« Je suis fatiguée. » Trois mots simples, mais qui pèsent lourds. Trois mots qui ont secoué la toile et fait réagir des milliers de fans. La star togolaise Almok, connue pour ses tubes comme « Nononini », a brisé le silence dans un message sans filtre qui en dit long sur l’état de l’industrie musicale au Togo.
Dans une publication devenue virale, l’artiste explique les raisons de son retrait et pointe du doigt les dérives d’un système qu’elle ne supporte plus.
« Obligé d’avoir des parrains dans le gouvernement »
Le message d’Almok est clair, et il fait mal. Selon elle, au Togo, le talent ne suffit plus pour percer. Pour évoluer, pour accéder aux grandes scènes, pour obtenir des salles de spectacles, il faudrait désormais avoir des appuis politiques ou des « parrains » au sein du gouvernement.
« Je sais que ma voix vous manque mes inconditionnels, mais je suis fatiguée de faire de la musique dans un pays où on est obligé d’avoir des parrains dans le gouvernement avant d’évoluer. Avant d’avoir des salles de spectacles ou des scènes« , a-t-elle écrit.
Un témoignage qui résonne avec les récentes alertes lancées par la Fédération togolaise de musique (FTM) sur la précarité des artistes et l’absence de structuration du secteur.
La fuite d’Almok vers un pays « où on est libre »
Face à ce qu’elle considère comme une impasse, la chanteuse a pris une décision radicale : quitter le Togo pour aller se ressourcer ailleurs. Elle annonce être retournée à l’école de musique dans un pays étranger, où elle espère retrouver ce qui manque cruellement chez elle.
« Je n’ai pas peur de recommencer à zéro. Je suis retournée à l’école de musique dans un pays où on est libre. Là où on ne te demande pas ‘tu appartiens à quel groupe ?’ Là où les opportunités te sont données parce que tu as du talent« , explique-t-elle. Un départ qui en dit long sur le sentiment d’étouffement ressenti par de nombreux artistes togolais.
Malgré l’amertume, la star togolaise ne tire pas un trait définitif sur sa carrière ni sur son public. Elle promet de revenir plus forte, après avoir engrangé de nouvelles compétences et respiré un air plus libre.

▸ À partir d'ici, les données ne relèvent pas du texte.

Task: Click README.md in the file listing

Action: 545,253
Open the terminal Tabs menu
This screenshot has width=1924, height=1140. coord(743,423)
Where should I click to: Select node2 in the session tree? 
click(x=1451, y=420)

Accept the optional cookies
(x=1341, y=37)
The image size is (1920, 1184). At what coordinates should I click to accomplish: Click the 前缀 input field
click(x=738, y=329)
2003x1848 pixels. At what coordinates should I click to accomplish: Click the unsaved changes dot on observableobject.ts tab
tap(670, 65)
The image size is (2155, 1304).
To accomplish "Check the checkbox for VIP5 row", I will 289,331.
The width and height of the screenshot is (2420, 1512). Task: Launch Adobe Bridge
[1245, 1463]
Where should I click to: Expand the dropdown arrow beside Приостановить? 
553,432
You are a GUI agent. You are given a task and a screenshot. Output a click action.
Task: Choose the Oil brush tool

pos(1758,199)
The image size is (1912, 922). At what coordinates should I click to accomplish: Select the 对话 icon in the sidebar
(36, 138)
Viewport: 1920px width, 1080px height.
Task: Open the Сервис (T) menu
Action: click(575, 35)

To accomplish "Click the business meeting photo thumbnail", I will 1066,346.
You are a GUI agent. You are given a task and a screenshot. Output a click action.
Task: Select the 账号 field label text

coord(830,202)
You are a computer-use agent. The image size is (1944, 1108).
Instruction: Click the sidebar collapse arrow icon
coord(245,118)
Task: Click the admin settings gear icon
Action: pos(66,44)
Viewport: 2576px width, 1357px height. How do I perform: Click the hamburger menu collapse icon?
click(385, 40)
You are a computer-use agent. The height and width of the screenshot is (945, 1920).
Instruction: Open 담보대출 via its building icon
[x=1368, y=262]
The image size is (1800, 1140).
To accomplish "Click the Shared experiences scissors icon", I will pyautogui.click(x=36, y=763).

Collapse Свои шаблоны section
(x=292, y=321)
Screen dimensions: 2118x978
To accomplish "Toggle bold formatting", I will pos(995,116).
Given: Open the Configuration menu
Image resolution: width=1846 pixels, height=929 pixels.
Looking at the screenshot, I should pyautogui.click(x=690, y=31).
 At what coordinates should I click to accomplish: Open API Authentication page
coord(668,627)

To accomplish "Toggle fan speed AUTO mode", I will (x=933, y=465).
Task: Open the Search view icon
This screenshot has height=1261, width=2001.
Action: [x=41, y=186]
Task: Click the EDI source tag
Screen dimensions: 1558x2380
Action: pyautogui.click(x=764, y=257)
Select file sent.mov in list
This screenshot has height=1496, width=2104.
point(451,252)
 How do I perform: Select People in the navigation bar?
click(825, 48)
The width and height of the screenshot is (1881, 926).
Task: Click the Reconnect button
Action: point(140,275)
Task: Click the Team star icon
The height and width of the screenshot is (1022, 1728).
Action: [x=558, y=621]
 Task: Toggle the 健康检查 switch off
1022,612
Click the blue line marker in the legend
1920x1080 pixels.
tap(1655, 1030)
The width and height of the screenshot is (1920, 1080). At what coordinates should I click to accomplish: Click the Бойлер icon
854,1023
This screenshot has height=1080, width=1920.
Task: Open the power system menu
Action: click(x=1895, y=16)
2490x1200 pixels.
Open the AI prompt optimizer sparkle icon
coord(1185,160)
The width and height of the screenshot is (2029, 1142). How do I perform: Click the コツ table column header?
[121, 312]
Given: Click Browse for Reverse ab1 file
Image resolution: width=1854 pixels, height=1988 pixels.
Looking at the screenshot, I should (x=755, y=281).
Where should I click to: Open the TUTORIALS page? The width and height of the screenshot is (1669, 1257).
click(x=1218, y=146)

Ce cri du cœur d’Almok n’est pas un cas isolé. Il s’inscrit dans un contexte où les artistes togolais multiplient les alertes sur la situation du secteur culturel. Absence de financements, fermeture des espaces culturels, textes juridiques obsolètes, précarité sociale : les maux sont nombreux et profonds.
Quelques jours après la sortie de la diva, la FTM lançait un appel vibrant aux autorités pour la survie de la filière. La coïncidence des dates interpelle.